Calling a function pointer is cheaper than a single hashtable lookup. The actual interpreter I was working had much more overhead per bytecode and typically executed heavily nested loops, so this was a clear win.

It wasn’t all positive though. I struggled with the increasing complexity of the code:

- I needed to read external data, so the actual type was
`type Staged<'a> = Box<Fn() -> Value + 'a>`

. The lifetimes infected everything else. - Even though the closures themselves are typically polymorphic, we need to dispatch on type to get a specialized version of the closure for each type. In the example above we are only dispatching on a single two-way type so it isn’t so bad. In the real version I had some MxN dispatches that created astonishing amounts of boilerplate.
- The compiled baseline keeps all state on the stack. To do the same in the staged interpreter we would have to allow each closure to take arguments instead of closing over shared mutable state. The trouble is that while we know the size of each argument in advance, we can’t write code that is generic over the number of arguments. So we’d still end up having to heap-allocate a
`Vec<Argument>`

or similar. Unless we dispatched on the size too…

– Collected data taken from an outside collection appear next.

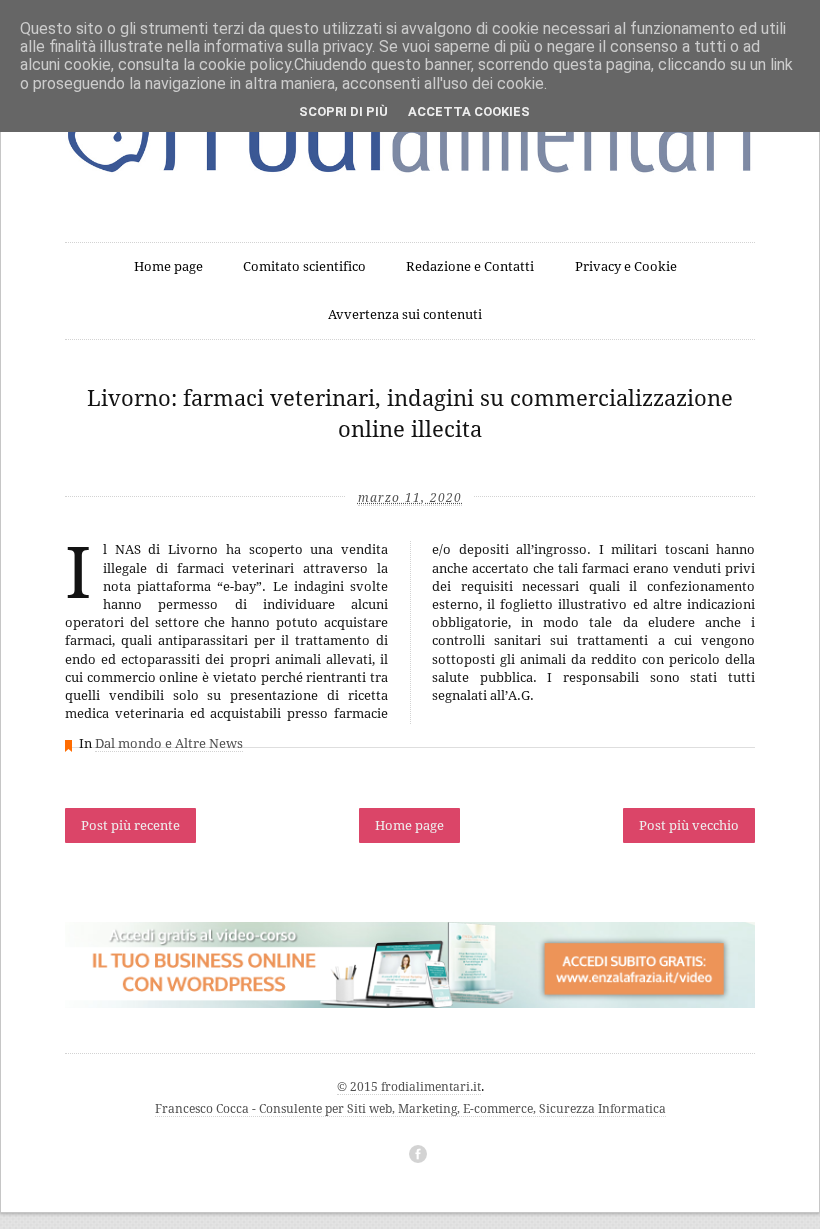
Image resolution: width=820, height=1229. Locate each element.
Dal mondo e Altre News (169, 743)
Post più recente (130, 825)
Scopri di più (343, 111)
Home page (168, 266)
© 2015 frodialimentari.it (409, 1087)
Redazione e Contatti (470, 266)
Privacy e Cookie (626, 266)
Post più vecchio (689, 825)
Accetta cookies (469, 111)
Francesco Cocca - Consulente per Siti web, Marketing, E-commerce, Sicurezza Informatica (410, 1109)
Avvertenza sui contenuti (405, 314)
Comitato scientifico (304, 266)
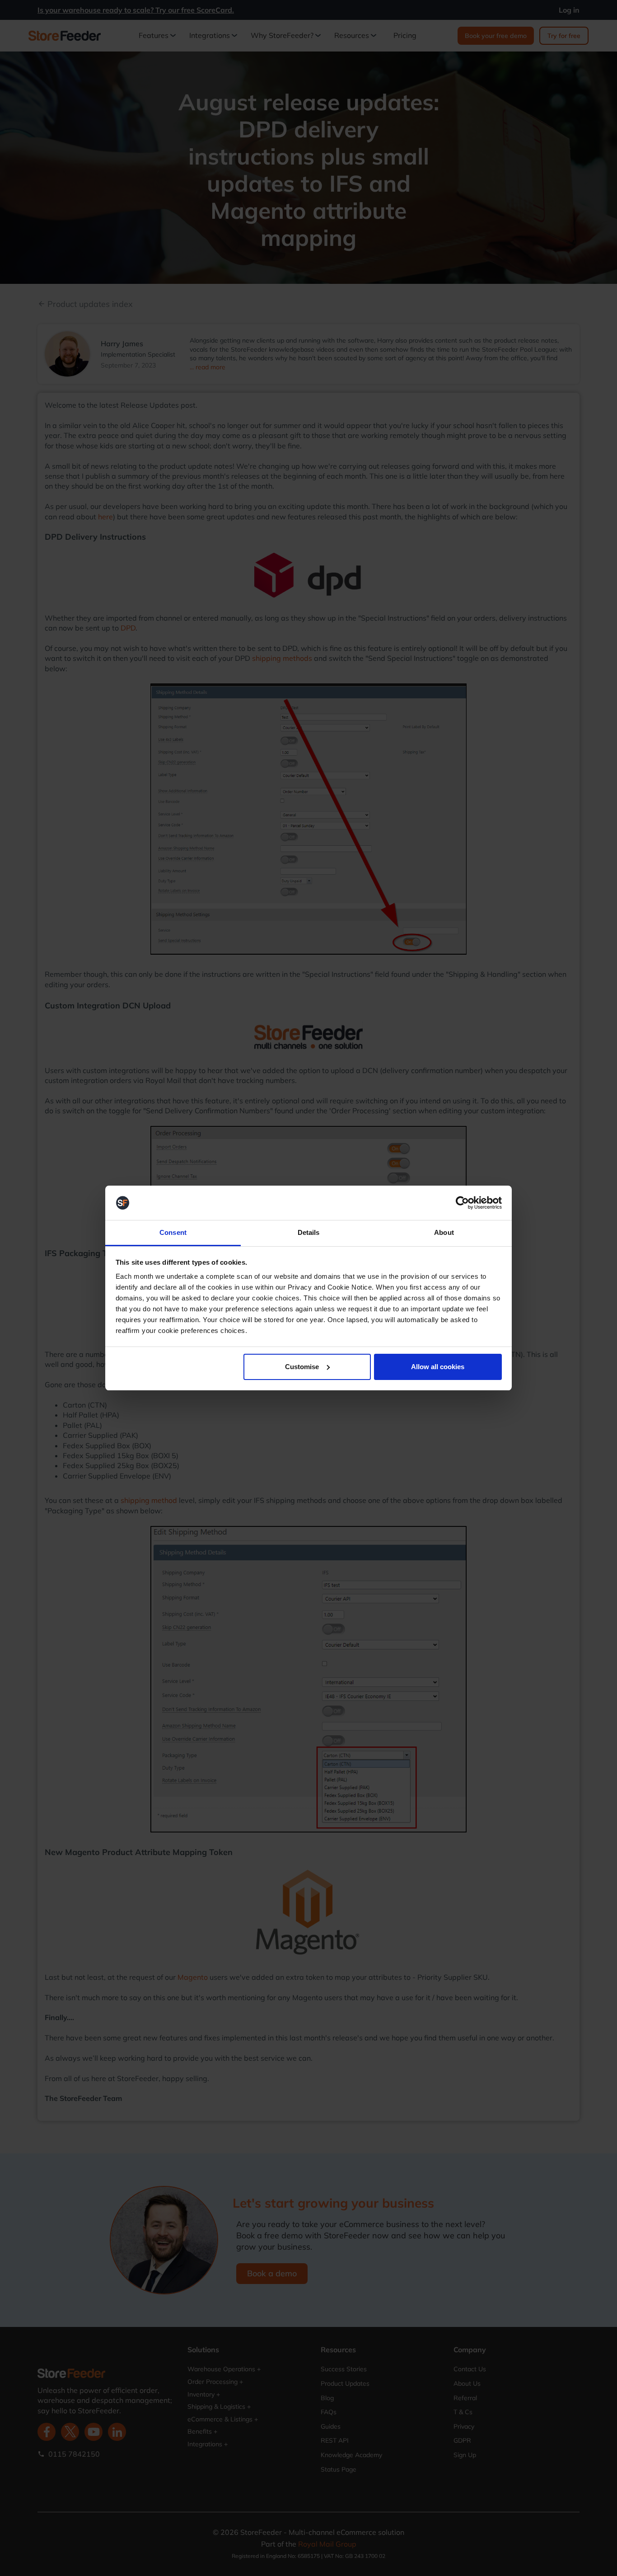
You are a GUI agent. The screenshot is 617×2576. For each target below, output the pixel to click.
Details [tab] (309, 1232)
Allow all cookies (437, 1366)
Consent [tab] (173, 1232)
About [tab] (444, 1232)
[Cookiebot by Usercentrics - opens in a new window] (462, 1203)
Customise (302, 1366)
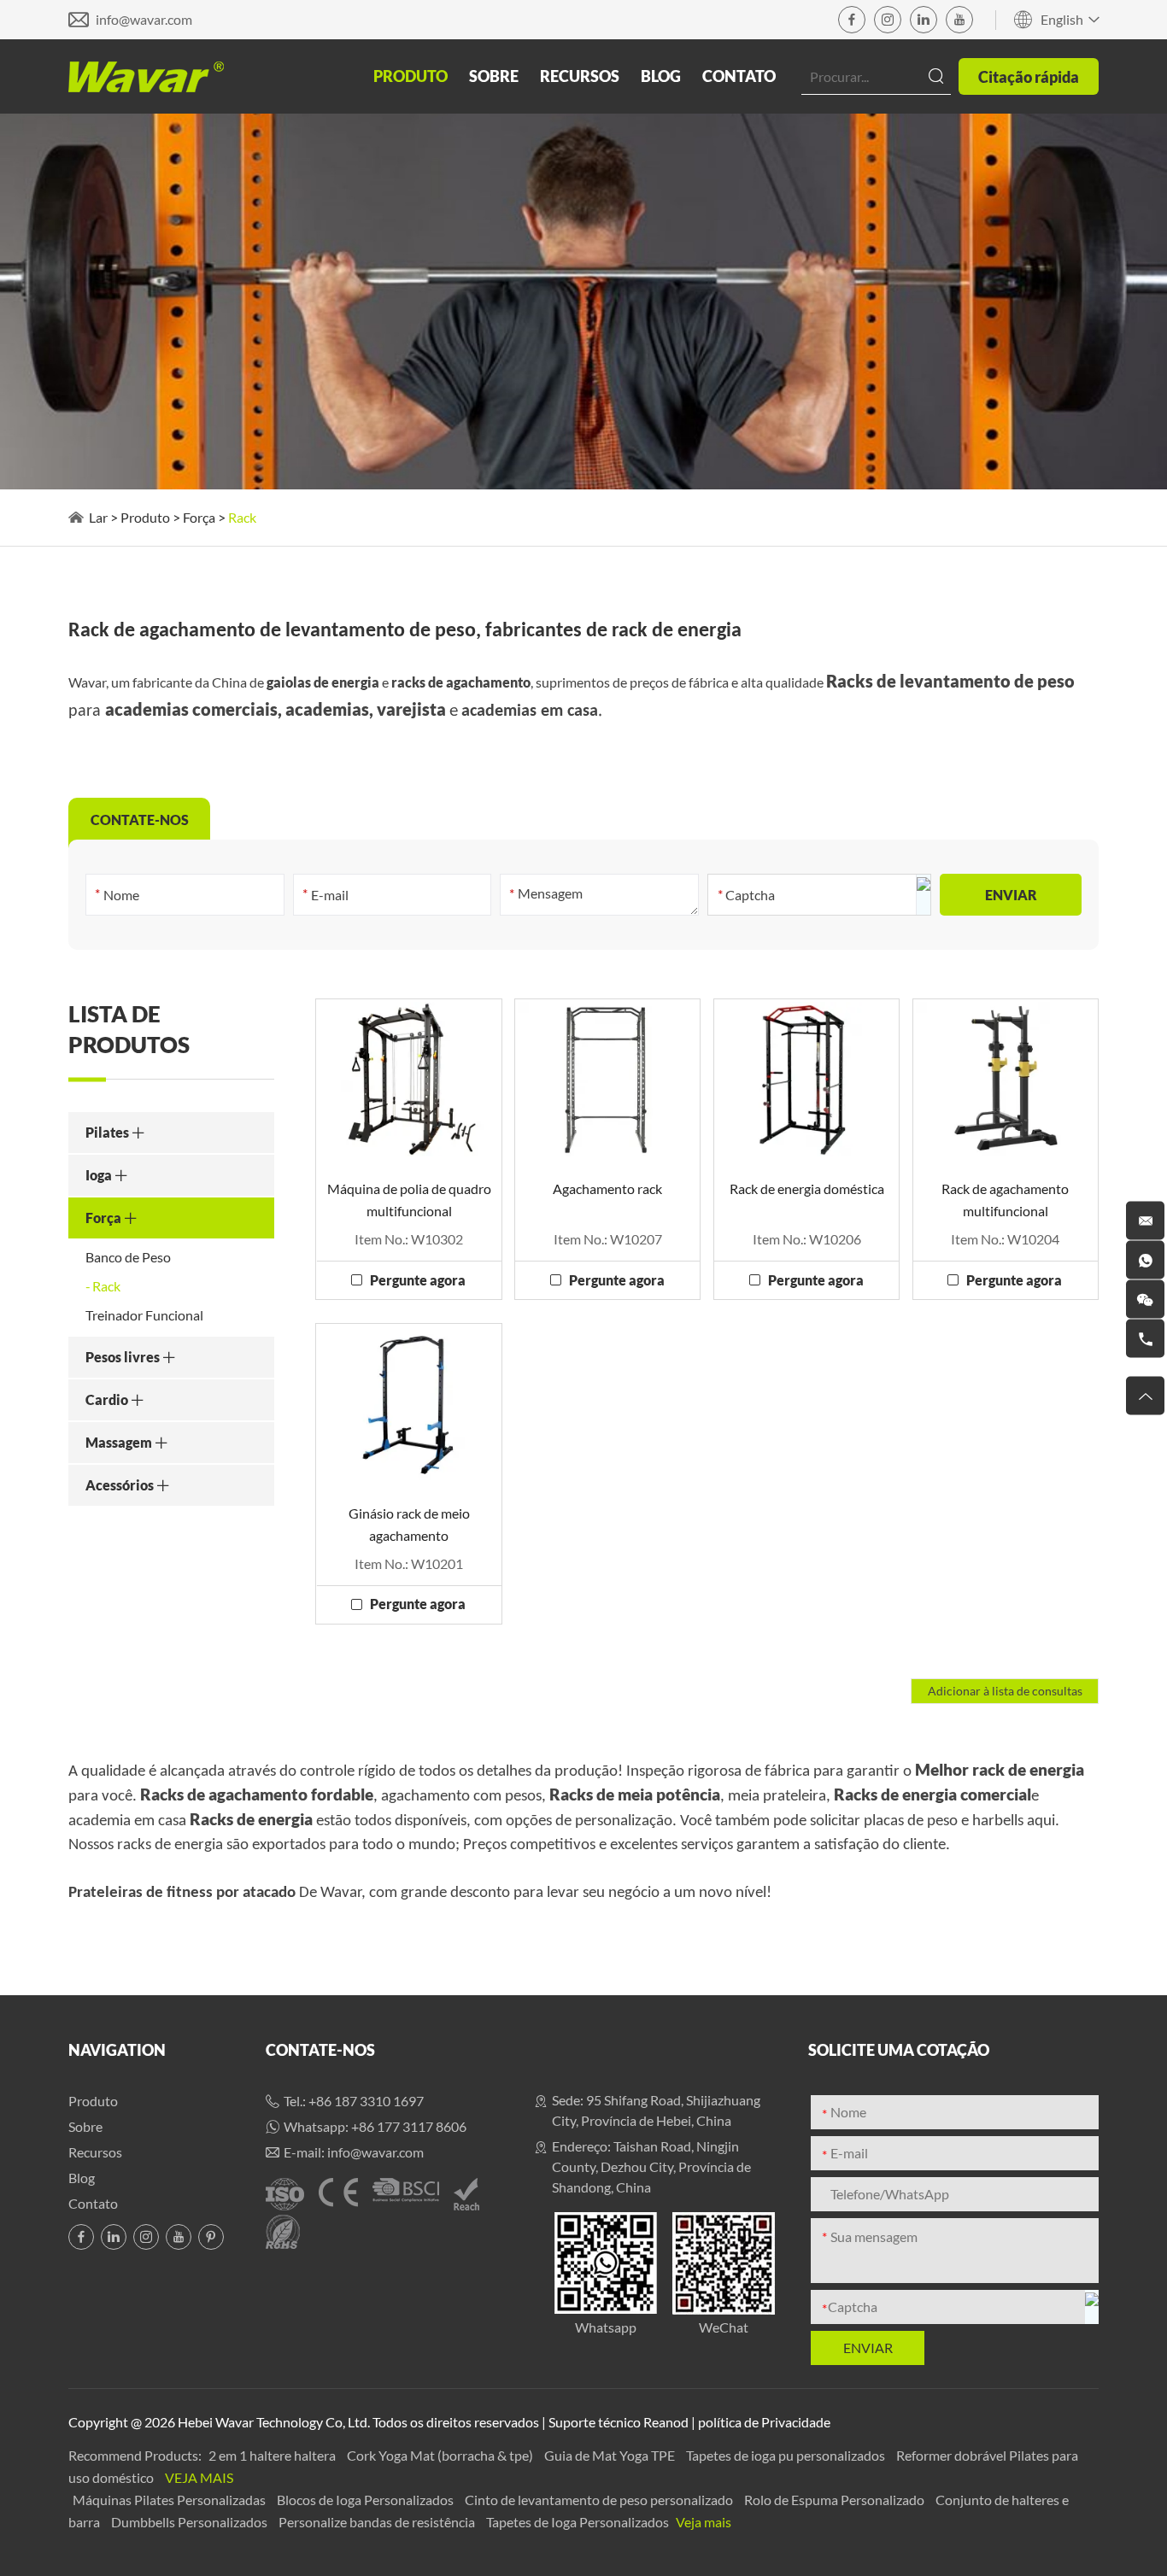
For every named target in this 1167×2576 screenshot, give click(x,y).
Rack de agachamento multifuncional (1005, 1199)
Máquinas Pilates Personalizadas (170, 2499)
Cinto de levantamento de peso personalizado (600, 2499)
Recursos (579, 76)
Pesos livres (123, 1357)
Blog (661, 76)
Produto (410, 76)
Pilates (108, 1132)
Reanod (666, 2422)
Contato (739, 76)
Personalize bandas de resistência (378, 2522)
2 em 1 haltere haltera (273, 2455)
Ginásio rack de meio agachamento (409, 1524)
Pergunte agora (418, 1280)
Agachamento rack (607, 1188)
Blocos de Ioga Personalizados (366, 2499)
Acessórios (120, 1485)
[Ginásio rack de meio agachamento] (408, 1403)
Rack (106, 1286)
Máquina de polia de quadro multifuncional (408, 1199)
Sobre (494, 76)
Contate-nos (320, 2049)
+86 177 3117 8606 (408, 2126)
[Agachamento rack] (607, 1079)
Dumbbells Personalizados (190, 2522)
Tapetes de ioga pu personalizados (787, 2455)
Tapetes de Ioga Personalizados (578, 2522)
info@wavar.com (144, 19)
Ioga (99, 1175)
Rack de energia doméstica (807, 1188)
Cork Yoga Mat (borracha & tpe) (441, 2455)
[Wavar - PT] (146, 76)
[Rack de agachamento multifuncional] (1005, 1079)
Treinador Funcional (144, 1315)
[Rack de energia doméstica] (806, 1079)
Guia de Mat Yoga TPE (610, 2455)
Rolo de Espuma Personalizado (835, 2499)
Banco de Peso (128, 1257)
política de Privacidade (764, 2422)
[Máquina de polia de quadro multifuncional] (408, 1079)
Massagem (120, 1442)
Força (199, 517)
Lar (98, 517)
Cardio (108, 1399)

In the end the whole thing was nixed by the fact that the staged interpreter had already become way more complex than the compiler I had written previously and that the improvements in compile time were more than lost by the slower run time.

I’m still curious whether the complexity can be circumvented, but I don’t have time to explore it further myself.